Ao longo dos três últimos anos monitorei o tempo que gasto com tarefas do trabalho (com esta ferramenta), inicialmente de modo mais amplo e depois apenas com foco em atividades relacionadas à pesquisa. Os objetivos iniciais do monitoramento combinavam um pouco curiosidade e busca de autoconhecimento, a necessidade de manter um registro para relatórios ao final do semestre e também uma pretensão de entender em que medida a atividade de pesquisa era compatível com a carreira de professor de um instituto federal.
Infelizmente, no período em questão, não monitorei o ciclo completo de nenhum trabalho (do início do planejamento à publicação) e por isso a pergunta do título ficará sem uma resposta mais direta. Mas os registros relacionados à revisão de dois artigos surpreenderam-me bastante e é com base neles que faço algumas considerações.
Em cada uma das revisões consideradas, tinha em mãos uma versão completa provisória de um artigo (já submetida a periódicos especializados) e, com base nas considerações de pareceristas dessas revistas, fiz revisões substantivas em cada um dos artigos. Essas revisões envolveram ler itens bibliográficos novos e repensar, reorganizar e reescrever porções substativas do texto. Uma das revisões levou cerca de 100 horas (artigo sobre reforma das práticas de responsabilização) e a outra levou aproximadamente 200 horas (artigo sobre a evolução dos juízos sobre responsabilidade). Noto que o primeiro artigo tinha uma trajetória anterior mais longa de elaboração e revisões que não foram computadas.
Embora haja relatos de trabalhos de filosofia que levam vários anos para serem elaborados e publicados, não encontrei relatos mais refinados sobre o tempo efetivamente empregado neles. Assim, essas observações poderão não ser representativas da atividade de outras pessoas. Mas, supondo que guardem algum grau de generalidade, podemos elaborar algumas considerações.

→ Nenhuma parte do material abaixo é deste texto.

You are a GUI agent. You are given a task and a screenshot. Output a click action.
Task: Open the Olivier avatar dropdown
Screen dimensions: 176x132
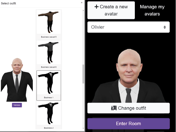[x=128, y=27]
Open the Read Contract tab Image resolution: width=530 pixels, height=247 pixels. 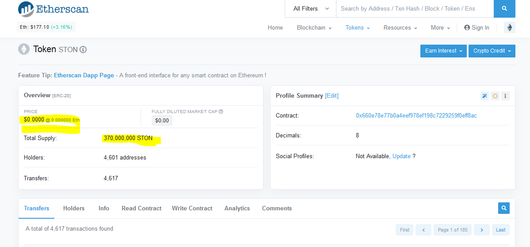[x=141, y=208]
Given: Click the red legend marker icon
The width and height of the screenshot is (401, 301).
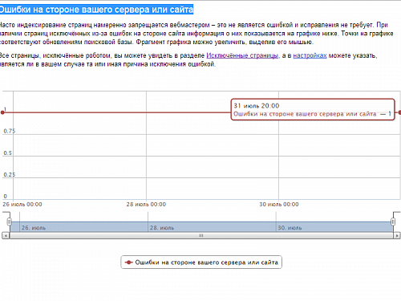Looking at the screenshot, I should click(x=128, y=262).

- Se a elaboração da versão inicial levar pelo menos o mesmo tempo do que uma revisão substantiva (apostaria que leva mais), então a escrita de um artigo somada a uma única revisão substantiva pode levar entre 200 e 400 horas de trabalho.
- Para alguém que trabalhasse 40 horas semanais dedicadas exclusivamente à leitura e à escrita, a escrita de um artigo levaria entre 5 e 10 semanas de trabalho.

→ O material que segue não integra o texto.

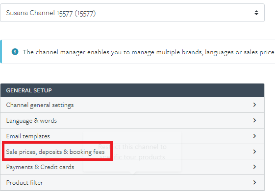Click the up-down arrows on channel selector
Viewport: 275px width, 194px height.
point(256,13)
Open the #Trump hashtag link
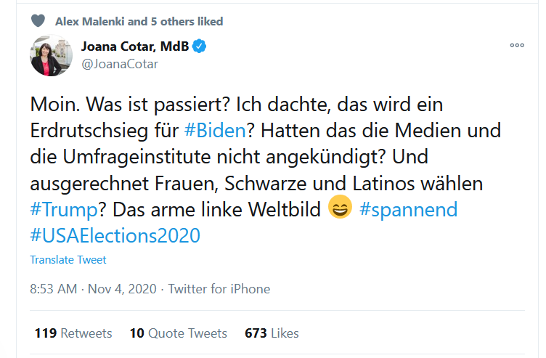Viewport: 546px width, 358px height. point(64,210)
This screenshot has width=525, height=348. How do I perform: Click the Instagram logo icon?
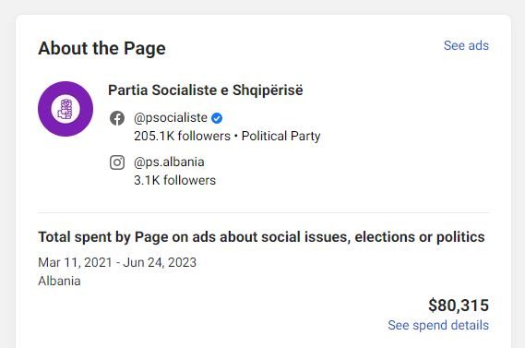click(x=117, y=162)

- No Instituto Federal Farroupilha, onde trabalho, coordenadores de projetos de pesquisa dedicam (em princípio, segundo as normativas institucionais) 6 horas semanais a atividades de pesquisa, que incluem também atividades de orientação de estudantes, formulação de projetos e relatórios. Um pesquisador que conseguisse dedicar 5 horas semanais à leitura e à escrita levaria entre 40 e 80 semanas para publicar um artigo. Na prática, sem trabalhar em períodos de férias, o pesquisador conseguiria publicar um artigo a cada um ou dois anos, sem considerar que o trabalho fragmentado pode ser menos eficiente.

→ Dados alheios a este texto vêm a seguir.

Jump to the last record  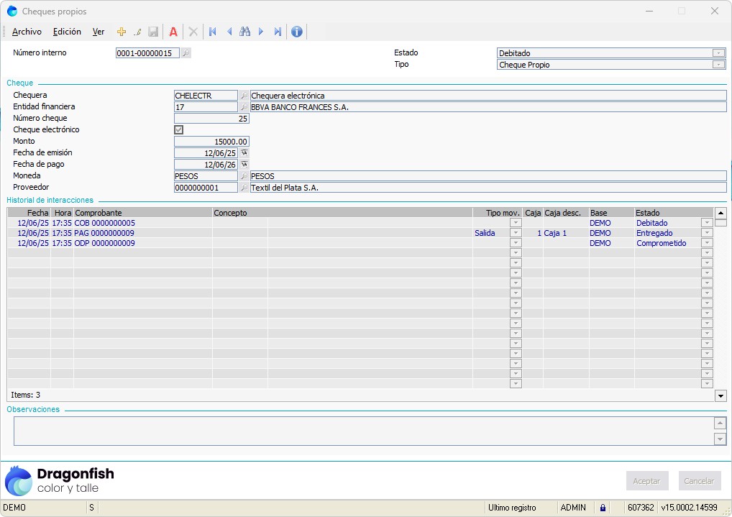tap(278, 32)
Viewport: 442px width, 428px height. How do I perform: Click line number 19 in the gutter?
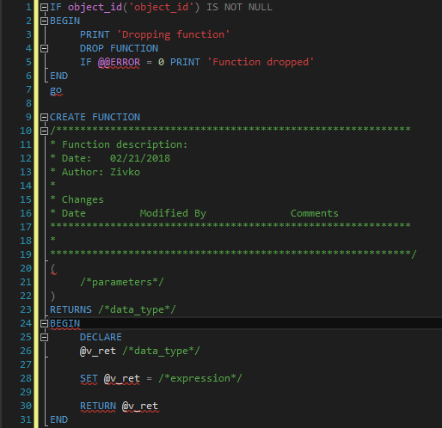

Apesar de limitadas e pouco generalizáveis, penso que informações com as acima são necessárias se quisermos tomar boas decisões nas esferas individuais, institucionais e mesmo em políticas públicas relacionadas às áreas de educação e pesquisa. Creio que não haja um entendimento coletivo na filosofia brasileira, por exemplo, sobre quão produtivo um professor de instituto federal ou de um programa de pós-graduação deveria ser em termos dos resultados de sua atividade. E creio que normativas institucionais como a que prevê seis horas semanais dedicadas a um projeto de pesquisa não estejam ancoradas em uma visão realista sobre as condições necessárias para o desenvolvimento dessa atividade. De modo ainda mais amplo, podemos levantar questões sobre o custo da atividade de pesquisa, sobre o que podemos esperar de estudantes de pós-graduação e de iniciação científica, entre outras. Os gregos já sabiam que viabilizar o tempo livre era condição necessária para a vida teórica.